SPEED DATING: ADVISE ON SAMPLING AND APPLICATIONS FOR AMINO ACID RACEMIZATION DATING

Unlike radiometric dating where the rate constant is independent of environment, amino acid racemization (AAR) is a chemical reaction where the rate constant is dependent primarily on temperature, as well as a far more modest vital effect, which can be constrained by monospecific sampling. Most AAR dating studies utilize carbonate fossils, where pH is constant, and some fossils approximate a closed system for biomolecules. Changes in indigenous proteins preserved in carbonate skeletons can be used to estimate the time elapsed since death of the organism. Racemization, the most widely used reaction in amino acid geochronology, refers to the inversion of L-amino acids to their D- configuration.

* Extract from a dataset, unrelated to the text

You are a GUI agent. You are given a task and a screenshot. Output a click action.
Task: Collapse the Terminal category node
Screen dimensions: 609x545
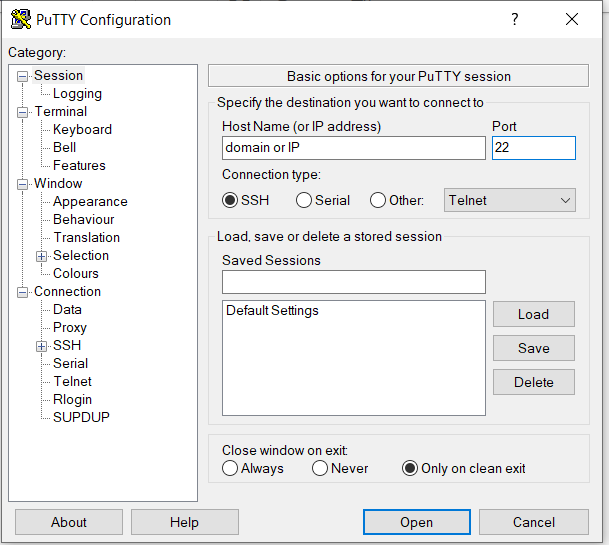point(23,112)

For the protein amino acid L-isoleucine, racemization occurs about only one of the two chiral carbon atoms; this reaction (epimerization) proceeds from an initial D/L ratio near zero to an equilibrium ratio of about 1.30. The resolving power of D/L ratios as relative-age indices is a function of the reaction rate, limited by natural variability, defined as the spread in ratios in five well preserved shells of the same age from a single stratum. Analytical uncertainty within a single laboratory is relatively insignificant, but interlaboratory comparisons suggest caution in comparing ratios determined at different laboratories or by different techniques. Sampling appropriate portions of a shell is essential to minimize variability in D/L ratios. Site temperature exerts the greatest control on reaction rate, hence resolving power. For tropical sites (>25°C) age differences < I ka can be resolved within the Holocene and ca. 5 to 10 ka for older samples as the reaction rate decreases; equilibrium is attained after 150 to 300ka. The reaction rate is substantially lower at mid latitude sites (ca.+ 10°C), where equilibrium requires about 2 Ma and resolution within the last glacial cycle is no better than 10 to 20 ka. Arctic sites (<-10°C) show almost no measurable racemization within the Holocene, and in extreme cases even within the last 100 ka; equilibrium is not attained in 10 Ma. Careful collecting is essential. Ideally, samples have been buried by at least 1 m of overburden; 2 m is even better. Dense carbonate is optimal. Each amino acid racemizes at a different rate, allowing targeting amino acids with reaction rates optimal for particular time ranges.